Этой угрозы Тоньке хватило надолго. О городе и родителях не вспоминала целую зиму. По дому помогала, но больше всего любила наряжаться. Она давным-давно перемерила все бабкино. Ничто ей не подошло и не понравилось. Подрастая, Тонька опять стала скучать по городу. Ей было тесно и тошно в маленькой деревне, где жили одни старики. Ровесников Тони увозили в город, лишь на лето возвращались они отдохнуть. Городская детвора рассказывала девочке о городских новостях. Тонька от досады плакала ночами. Ее сверстники живут в городе, бывают в зоопарках, в кино, на аттракционах, а она застряла в деревне со старой бабкой.
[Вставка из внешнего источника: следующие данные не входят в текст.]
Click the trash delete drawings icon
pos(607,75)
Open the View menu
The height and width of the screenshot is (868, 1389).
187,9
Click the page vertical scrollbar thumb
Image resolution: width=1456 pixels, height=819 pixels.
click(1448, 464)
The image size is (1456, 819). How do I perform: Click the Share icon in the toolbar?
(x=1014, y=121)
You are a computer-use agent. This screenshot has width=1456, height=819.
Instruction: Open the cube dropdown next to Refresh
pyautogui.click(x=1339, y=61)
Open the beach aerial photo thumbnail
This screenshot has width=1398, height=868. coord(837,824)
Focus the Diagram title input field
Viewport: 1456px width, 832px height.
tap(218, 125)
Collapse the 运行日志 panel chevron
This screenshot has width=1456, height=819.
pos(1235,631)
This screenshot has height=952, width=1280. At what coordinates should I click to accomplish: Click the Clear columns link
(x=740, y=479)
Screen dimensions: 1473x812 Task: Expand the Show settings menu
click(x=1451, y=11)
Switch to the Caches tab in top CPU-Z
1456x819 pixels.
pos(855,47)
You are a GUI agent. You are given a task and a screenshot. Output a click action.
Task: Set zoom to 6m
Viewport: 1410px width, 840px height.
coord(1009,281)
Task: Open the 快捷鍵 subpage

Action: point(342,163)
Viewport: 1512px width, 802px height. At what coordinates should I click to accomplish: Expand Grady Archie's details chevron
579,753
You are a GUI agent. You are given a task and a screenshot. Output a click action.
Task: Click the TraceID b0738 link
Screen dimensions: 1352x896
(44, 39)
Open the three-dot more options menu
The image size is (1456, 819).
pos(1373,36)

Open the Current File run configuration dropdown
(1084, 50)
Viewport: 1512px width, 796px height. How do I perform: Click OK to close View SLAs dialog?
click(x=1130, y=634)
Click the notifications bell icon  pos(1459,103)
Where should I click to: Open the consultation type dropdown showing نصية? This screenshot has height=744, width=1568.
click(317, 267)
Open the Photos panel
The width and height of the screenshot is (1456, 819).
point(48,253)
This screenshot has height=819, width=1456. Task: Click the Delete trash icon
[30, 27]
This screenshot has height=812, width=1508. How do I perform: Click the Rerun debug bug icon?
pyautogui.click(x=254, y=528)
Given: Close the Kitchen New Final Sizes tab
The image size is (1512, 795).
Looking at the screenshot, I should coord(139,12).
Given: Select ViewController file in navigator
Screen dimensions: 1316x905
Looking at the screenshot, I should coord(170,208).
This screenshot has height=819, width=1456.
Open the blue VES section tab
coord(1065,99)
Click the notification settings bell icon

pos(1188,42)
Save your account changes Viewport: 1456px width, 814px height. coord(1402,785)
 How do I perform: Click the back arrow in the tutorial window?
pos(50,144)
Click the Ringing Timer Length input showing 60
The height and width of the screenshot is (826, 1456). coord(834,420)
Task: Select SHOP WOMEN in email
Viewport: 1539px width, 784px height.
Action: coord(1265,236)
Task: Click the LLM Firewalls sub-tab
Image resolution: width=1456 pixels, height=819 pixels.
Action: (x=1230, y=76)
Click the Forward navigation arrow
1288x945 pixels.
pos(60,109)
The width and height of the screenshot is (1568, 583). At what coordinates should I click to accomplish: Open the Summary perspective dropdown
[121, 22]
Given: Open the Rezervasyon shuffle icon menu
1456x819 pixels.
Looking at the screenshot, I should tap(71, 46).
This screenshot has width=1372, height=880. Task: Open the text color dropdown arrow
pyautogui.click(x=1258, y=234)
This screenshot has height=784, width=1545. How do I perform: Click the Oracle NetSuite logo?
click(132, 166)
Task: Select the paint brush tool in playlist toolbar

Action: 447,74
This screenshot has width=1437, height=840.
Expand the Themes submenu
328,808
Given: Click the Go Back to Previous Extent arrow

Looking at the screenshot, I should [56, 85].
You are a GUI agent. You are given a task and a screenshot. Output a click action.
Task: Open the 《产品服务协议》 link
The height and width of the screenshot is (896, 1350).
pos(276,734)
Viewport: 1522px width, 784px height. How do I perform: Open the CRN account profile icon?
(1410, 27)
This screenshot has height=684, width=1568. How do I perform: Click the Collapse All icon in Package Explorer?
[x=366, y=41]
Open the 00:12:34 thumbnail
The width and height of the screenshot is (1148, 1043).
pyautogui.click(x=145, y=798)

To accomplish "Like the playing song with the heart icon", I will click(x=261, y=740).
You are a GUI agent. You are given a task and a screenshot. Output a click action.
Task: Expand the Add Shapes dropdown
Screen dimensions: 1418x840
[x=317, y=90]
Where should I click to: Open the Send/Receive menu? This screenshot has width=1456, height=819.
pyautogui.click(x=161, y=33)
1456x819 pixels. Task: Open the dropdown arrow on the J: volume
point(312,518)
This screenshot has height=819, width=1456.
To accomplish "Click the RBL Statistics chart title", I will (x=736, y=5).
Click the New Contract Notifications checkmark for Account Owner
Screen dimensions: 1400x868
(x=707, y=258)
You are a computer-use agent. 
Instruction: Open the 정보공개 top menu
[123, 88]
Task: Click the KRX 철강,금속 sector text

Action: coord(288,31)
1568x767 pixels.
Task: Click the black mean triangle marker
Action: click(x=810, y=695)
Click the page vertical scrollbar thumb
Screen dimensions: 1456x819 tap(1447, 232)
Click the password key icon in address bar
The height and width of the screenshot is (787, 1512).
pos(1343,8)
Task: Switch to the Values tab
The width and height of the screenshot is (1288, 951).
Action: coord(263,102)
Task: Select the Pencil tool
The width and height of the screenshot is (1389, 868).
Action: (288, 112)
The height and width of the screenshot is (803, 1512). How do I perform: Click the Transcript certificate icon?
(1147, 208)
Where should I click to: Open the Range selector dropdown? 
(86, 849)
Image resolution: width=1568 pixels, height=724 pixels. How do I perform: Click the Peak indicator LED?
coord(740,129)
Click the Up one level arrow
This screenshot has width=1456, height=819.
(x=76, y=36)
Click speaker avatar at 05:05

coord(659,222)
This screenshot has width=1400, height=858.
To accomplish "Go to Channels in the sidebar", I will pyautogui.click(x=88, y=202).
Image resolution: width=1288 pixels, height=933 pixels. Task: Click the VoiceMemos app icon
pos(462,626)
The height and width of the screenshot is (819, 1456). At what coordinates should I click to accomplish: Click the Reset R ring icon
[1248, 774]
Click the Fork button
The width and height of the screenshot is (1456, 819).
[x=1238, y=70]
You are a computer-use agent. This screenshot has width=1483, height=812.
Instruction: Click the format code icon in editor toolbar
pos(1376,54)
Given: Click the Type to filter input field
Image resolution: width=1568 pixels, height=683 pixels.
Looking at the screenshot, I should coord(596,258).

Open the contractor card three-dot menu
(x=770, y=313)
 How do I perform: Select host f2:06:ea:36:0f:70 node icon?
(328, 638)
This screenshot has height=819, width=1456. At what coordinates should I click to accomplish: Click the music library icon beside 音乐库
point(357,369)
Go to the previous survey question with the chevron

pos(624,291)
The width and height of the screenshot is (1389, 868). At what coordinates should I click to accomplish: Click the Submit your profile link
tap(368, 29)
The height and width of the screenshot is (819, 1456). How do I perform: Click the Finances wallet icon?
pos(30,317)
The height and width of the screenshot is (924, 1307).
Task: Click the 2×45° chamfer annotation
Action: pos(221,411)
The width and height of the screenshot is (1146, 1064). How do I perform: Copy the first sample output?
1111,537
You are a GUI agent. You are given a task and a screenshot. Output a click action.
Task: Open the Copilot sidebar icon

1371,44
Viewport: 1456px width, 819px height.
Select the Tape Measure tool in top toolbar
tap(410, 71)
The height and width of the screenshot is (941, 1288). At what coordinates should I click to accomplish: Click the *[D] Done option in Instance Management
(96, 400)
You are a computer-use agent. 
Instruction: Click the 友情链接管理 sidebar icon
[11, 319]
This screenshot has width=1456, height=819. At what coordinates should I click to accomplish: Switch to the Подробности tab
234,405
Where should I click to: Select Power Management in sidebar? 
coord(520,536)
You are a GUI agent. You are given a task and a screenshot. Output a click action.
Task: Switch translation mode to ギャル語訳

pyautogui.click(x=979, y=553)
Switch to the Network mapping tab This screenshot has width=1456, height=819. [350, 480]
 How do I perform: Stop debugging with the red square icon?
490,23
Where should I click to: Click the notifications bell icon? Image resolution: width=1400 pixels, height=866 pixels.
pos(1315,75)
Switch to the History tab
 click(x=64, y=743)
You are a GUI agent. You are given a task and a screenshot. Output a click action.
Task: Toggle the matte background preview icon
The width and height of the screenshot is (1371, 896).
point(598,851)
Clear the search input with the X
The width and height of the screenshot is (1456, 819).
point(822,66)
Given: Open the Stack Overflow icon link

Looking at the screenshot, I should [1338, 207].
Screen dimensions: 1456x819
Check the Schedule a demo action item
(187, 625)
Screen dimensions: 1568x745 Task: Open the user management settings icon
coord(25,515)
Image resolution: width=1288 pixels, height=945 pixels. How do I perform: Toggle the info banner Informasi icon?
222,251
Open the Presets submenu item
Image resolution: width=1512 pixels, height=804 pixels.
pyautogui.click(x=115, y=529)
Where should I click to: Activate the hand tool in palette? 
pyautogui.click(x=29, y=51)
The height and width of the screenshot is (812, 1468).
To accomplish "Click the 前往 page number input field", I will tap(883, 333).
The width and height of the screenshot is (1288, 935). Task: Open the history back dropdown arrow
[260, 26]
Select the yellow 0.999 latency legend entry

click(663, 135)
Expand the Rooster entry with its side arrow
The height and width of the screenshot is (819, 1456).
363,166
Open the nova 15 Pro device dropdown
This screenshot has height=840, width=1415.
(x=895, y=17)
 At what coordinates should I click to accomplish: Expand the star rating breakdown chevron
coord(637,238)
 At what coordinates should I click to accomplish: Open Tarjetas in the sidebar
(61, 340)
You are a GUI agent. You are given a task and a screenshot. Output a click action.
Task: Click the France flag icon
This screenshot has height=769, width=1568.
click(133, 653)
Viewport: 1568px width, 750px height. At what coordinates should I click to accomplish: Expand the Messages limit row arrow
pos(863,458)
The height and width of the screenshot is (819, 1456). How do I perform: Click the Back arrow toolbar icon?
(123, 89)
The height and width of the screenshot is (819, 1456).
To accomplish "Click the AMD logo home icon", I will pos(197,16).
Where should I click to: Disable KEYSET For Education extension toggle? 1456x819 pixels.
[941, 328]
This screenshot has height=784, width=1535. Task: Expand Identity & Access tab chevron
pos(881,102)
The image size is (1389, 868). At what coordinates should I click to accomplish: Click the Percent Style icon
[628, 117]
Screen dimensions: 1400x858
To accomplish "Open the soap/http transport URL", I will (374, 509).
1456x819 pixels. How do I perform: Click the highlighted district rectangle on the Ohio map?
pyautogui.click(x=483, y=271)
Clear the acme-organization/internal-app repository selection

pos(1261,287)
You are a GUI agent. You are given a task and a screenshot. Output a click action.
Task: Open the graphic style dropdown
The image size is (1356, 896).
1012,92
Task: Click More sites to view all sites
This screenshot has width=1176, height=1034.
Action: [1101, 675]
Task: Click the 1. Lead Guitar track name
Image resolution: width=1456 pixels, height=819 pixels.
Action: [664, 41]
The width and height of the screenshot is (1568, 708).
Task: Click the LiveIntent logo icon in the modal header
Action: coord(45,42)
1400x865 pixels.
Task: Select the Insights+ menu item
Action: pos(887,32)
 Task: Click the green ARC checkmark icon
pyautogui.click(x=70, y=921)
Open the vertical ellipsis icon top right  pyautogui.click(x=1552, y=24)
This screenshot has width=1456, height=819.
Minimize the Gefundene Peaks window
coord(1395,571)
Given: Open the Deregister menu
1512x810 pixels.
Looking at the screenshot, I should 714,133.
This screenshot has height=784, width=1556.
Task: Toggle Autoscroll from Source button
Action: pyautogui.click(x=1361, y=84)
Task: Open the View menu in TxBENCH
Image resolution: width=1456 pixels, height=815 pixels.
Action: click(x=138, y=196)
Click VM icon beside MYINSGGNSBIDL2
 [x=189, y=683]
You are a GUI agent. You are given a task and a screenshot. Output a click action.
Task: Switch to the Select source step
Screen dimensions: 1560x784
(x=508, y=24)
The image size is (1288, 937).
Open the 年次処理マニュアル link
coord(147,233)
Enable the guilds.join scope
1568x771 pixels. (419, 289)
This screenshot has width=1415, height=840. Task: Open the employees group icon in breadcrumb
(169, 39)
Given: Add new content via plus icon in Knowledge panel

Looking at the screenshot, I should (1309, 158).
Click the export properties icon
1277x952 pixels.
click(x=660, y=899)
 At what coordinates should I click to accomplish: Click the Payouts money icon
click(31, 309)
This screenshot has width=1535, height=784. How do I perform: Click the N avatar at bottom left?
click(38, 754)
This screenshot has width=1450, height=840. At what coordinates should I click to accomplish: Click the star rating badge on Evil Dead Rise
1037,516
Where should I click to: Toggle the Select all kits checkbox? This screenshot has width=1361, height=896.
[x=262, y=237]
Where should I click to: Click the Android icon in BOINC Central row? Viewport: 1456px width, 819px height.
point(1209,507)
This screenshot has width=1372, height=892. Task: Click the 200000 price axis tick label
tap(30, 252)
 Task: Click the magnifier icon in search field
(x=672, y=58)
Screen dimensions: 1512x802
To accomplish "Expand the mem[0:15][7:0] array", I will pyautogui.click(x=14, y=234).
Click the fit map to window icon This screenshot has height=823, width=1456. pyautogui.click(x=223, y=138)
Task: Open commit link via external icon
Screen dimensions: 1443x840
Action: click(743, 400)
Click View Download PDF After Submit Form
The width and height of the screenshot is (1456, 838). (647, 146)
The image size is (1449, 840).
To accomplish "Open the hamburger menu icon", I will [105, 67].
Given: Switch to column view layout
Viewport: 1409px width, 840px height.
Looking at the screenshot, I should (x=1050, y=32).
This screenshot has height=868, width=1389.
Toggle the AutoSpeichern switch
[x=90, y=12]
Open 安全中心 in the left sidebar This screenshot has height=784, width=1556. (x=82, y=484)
«Ну, почему? Зачем мучиться? Я тоже могу уехать в город. К своим. Ведь меня никто не выгонял. Я в любой день вернусь к родителям. Буду жить с ними. Что мне делать здесь, в деревне? Это не мое, бабкино. Пора домой. Навсегда».
Вернувшись в барак, где ничего не изменилось, Тонька обзавелась продвинутыми подругами. Она требовала от родителей наряды. Отец с матерью, отвыкшие за годы от дочери, сразу и не узнали ее. Когда до них дошло, что это дочь, неподдельно удивились. Ведь они много раз пили за упокой Тоньки, а девка жива! Обмыть такое надо!
— Неси пузырь! — потребовали родители.
— Дайте денег! — ответила та.
— Будь «бабки», я весь погост на ноги сдерну! — хохотал отец.